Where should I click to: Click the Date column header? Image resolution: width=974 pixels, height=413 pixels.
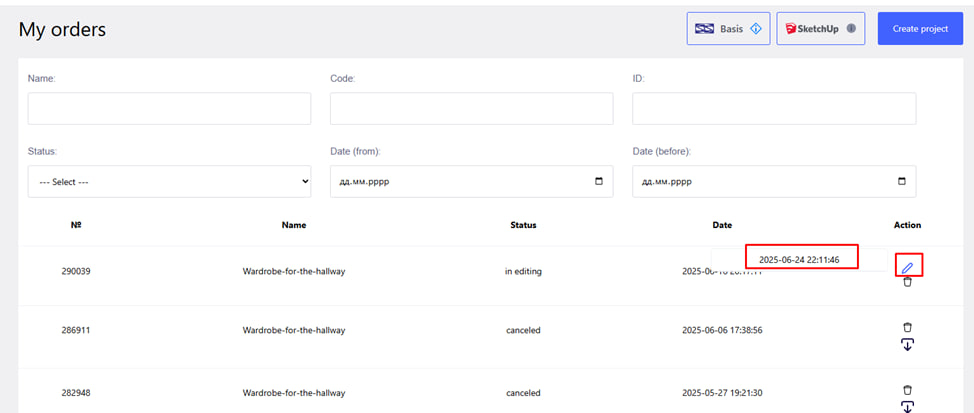(x=722, y=225)
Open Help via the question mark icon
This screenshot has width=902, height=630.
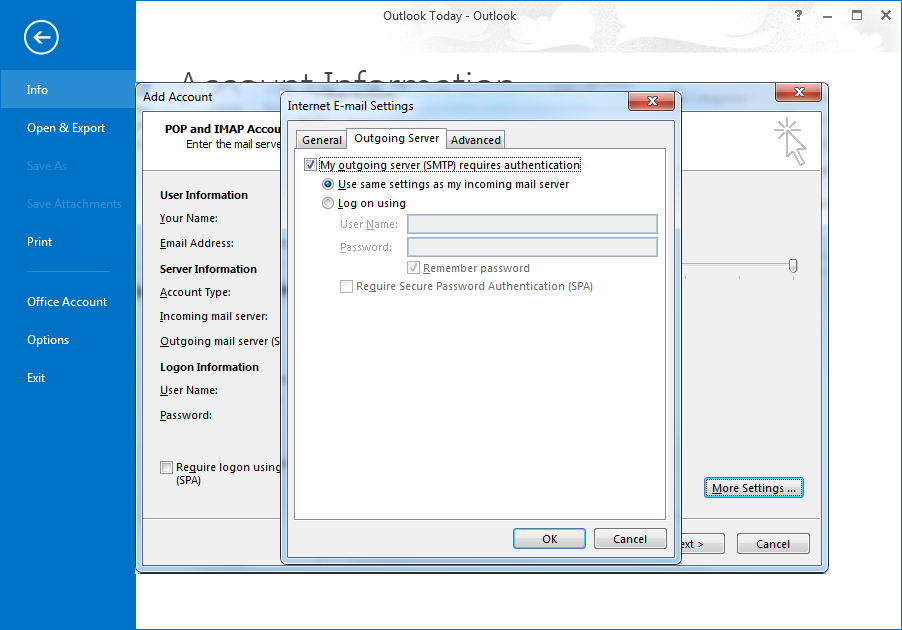[x=798, y=16]
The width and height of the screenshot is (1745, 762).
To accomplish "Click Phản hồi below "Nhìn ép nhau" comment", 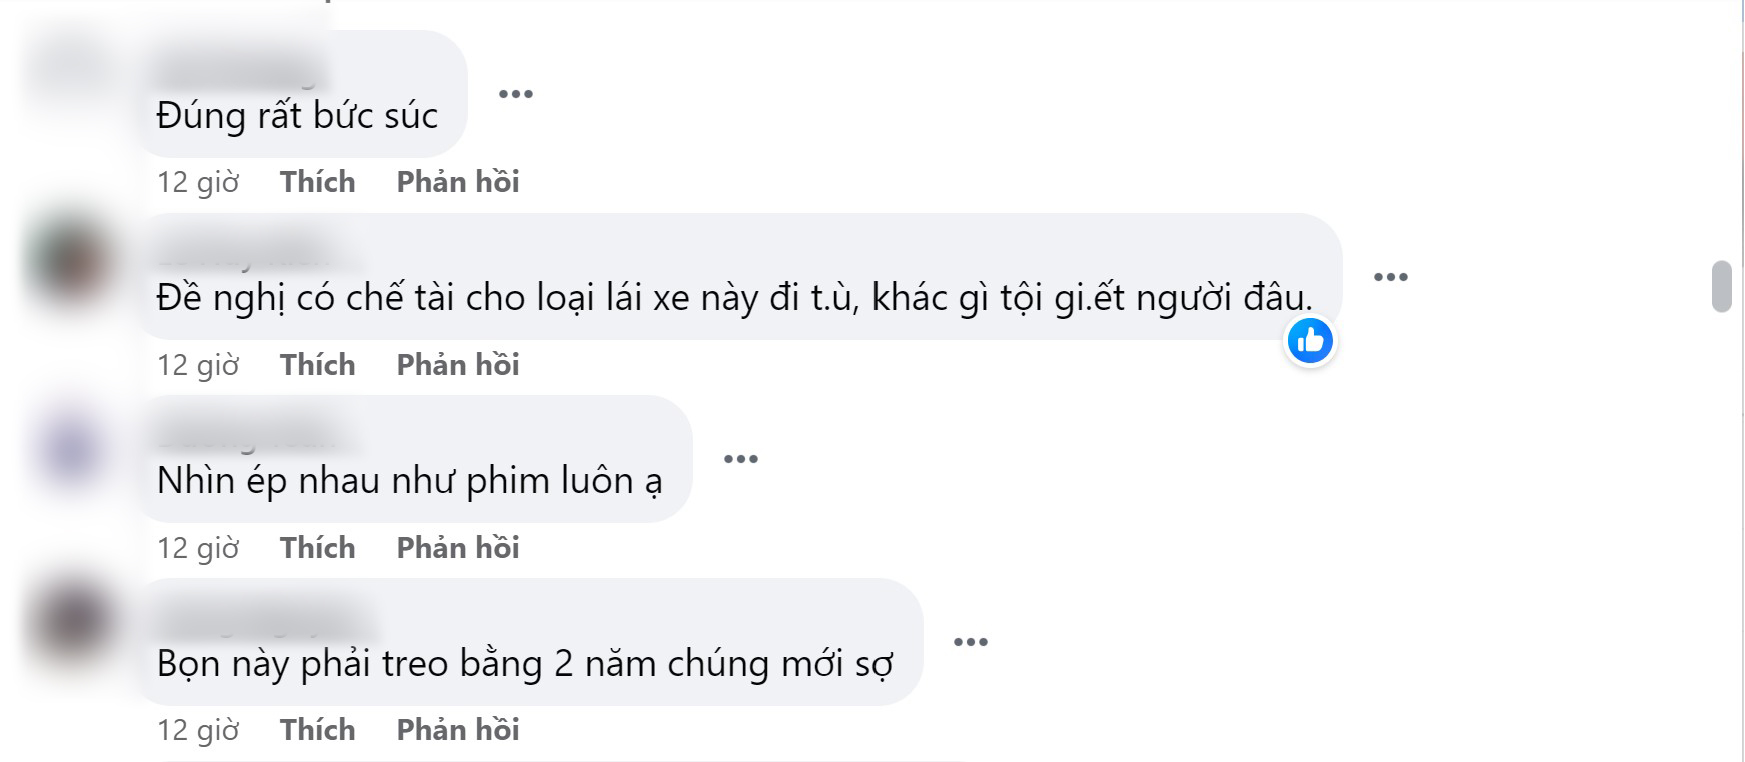I will pyautogui.click(x=458, y=548).
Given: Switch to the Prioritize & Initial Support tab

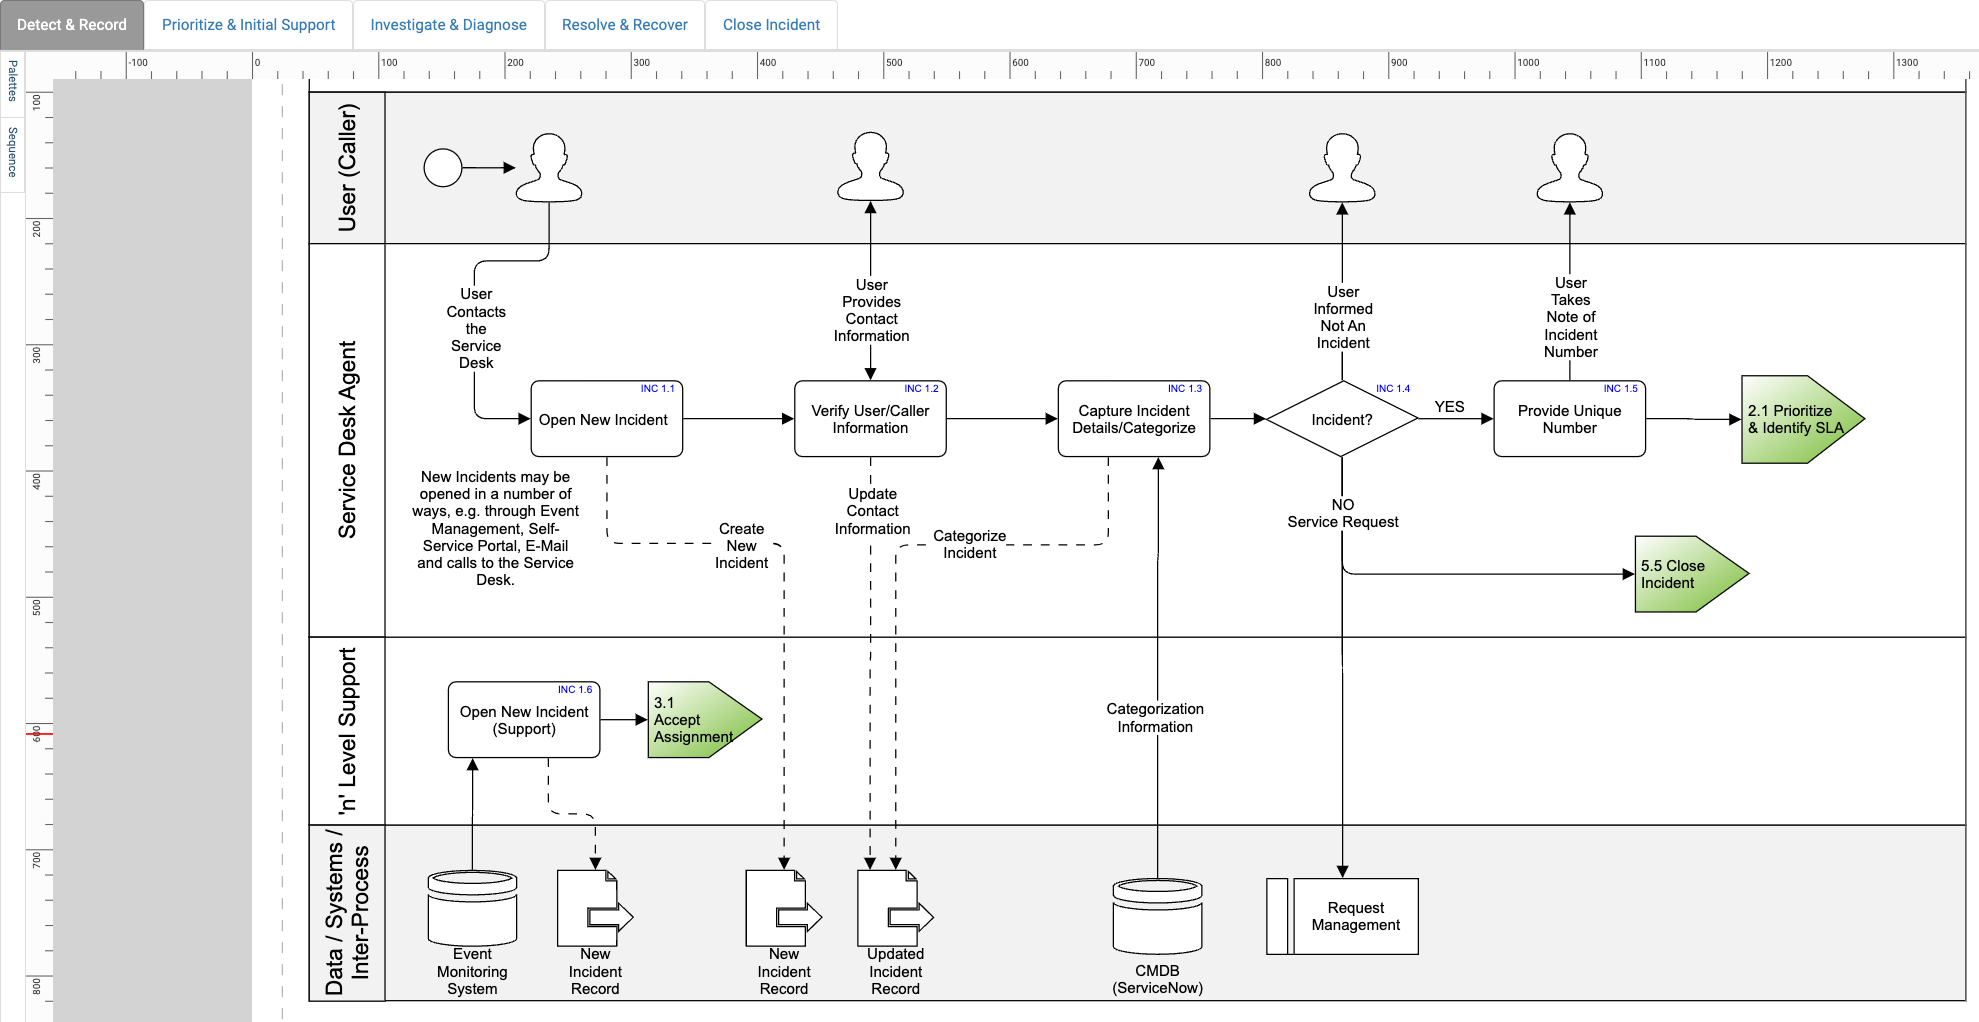Looking at the screenshot, I should [248, 24].
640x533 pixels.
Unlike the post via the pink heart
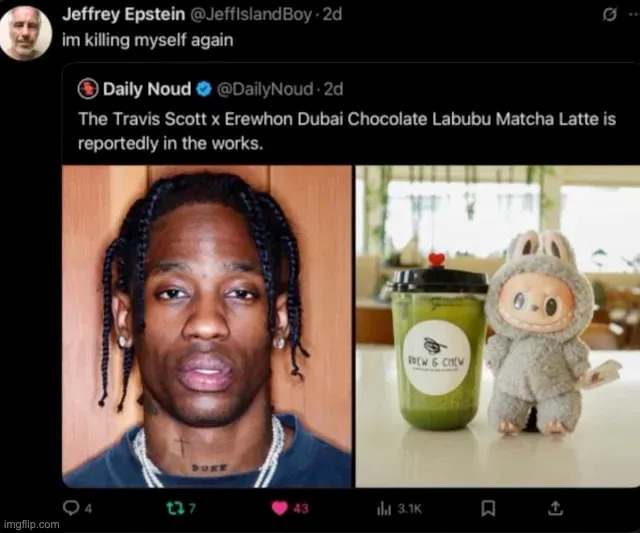[x=280, y=509]
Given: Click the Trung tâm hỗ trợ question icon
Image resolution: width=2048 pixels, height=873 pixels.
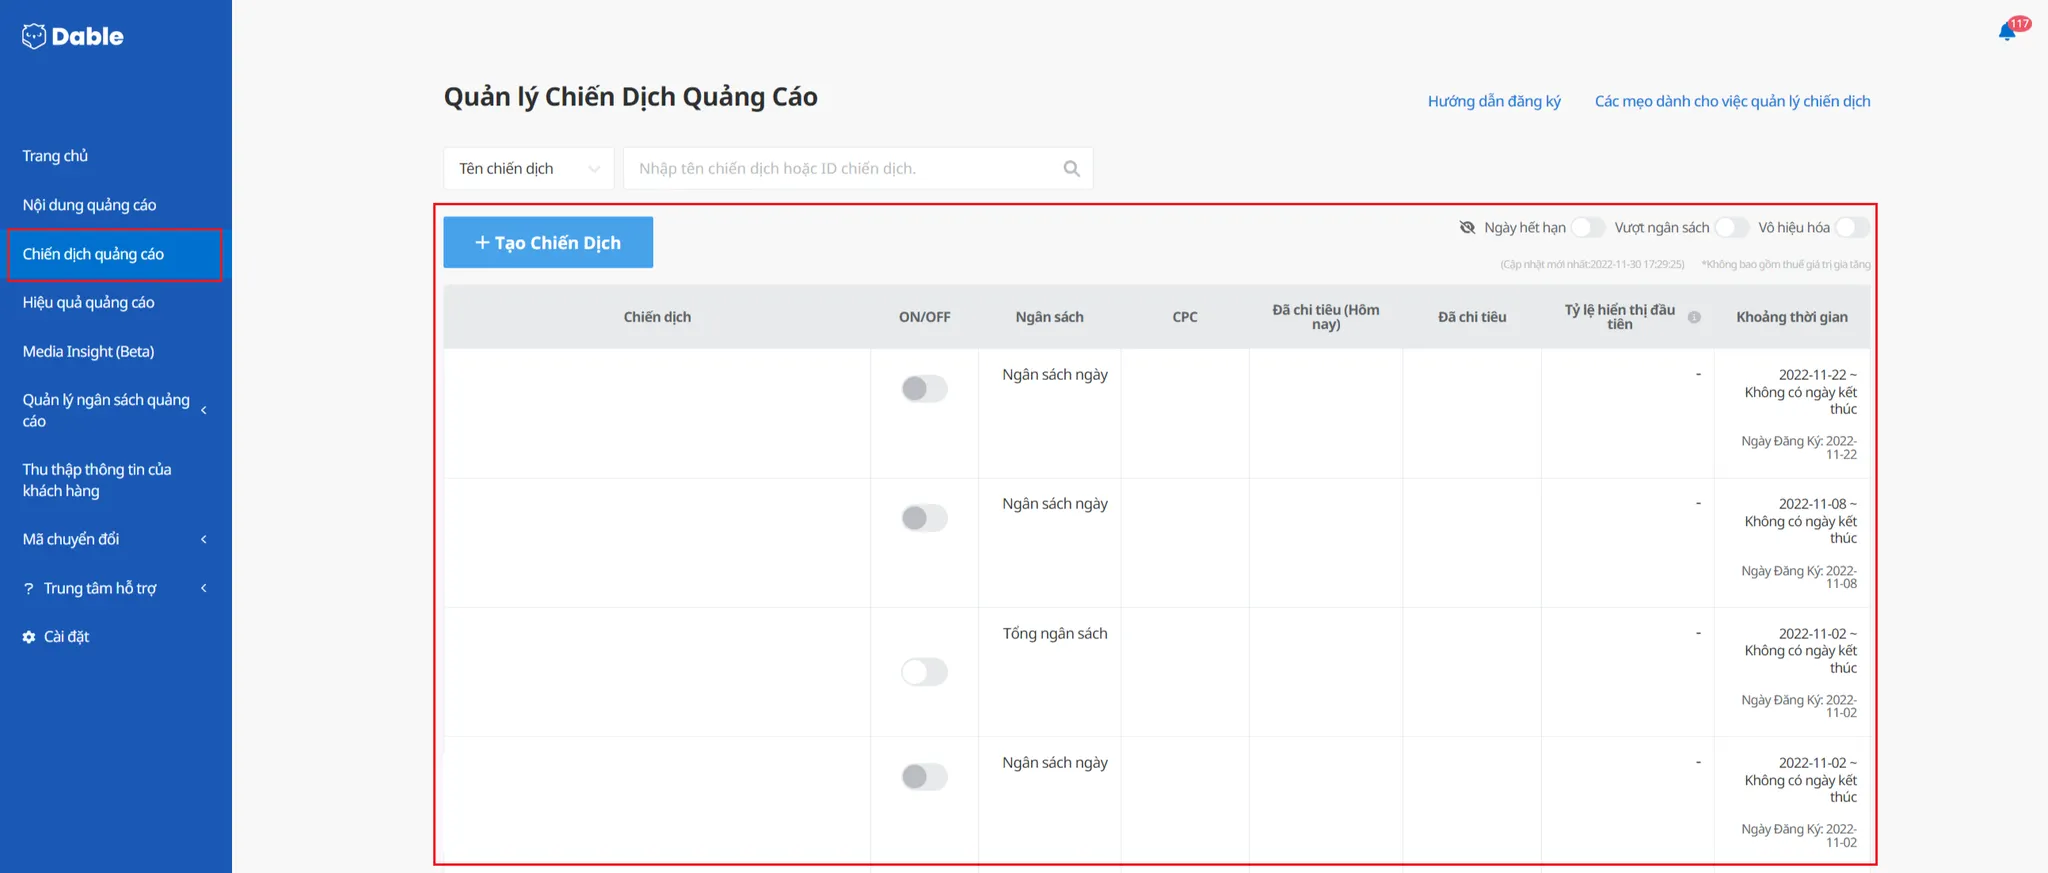Looking at the screenshot, I should point(29,589).
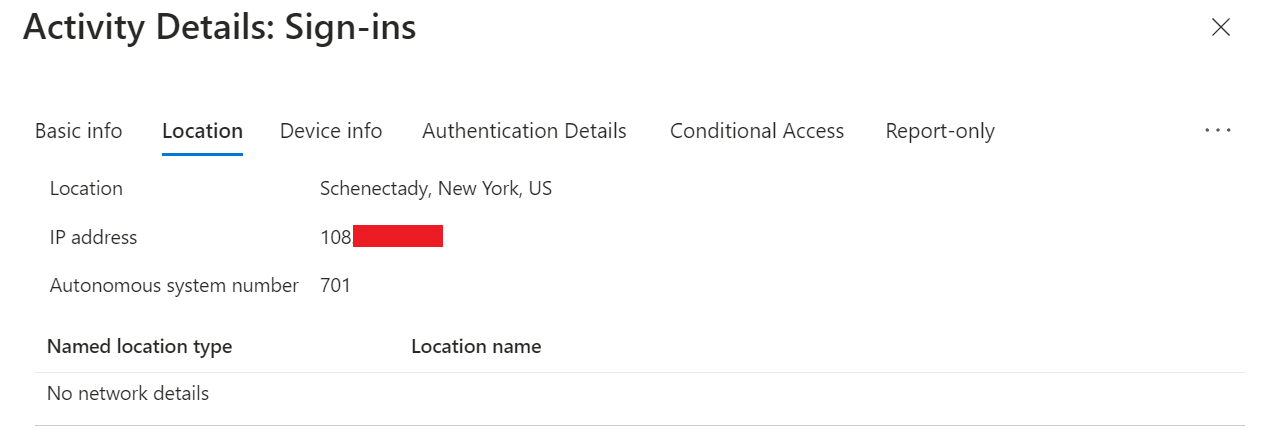Viewport: 1270px width, 436px height.
Task: Click the Location field label
Action: (x=86, y=188)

------------------------------------------------

__Aim of the task__. Copy out everything from the line containing "Given: Switch to" down to the final line of the records, word for word. Leave the pictures out.

__Solution below__.
Given: Switch to the Prioritize & Initial Support tab

Looking at the screenshot, I should [248, 24].
640x533 pixels.
Unlike the post via the pink heart
[x=280, y=509]
Given: Click the Trung tâm hỗ trợ question icon
Image resolution: width=2048 pixels, height=873 pixels.
Looking at the screenshot, I should point(29,589).
Viewport: 1270px width, 436px height.
Task: Click the Location field label
Action: (x=86, y=188)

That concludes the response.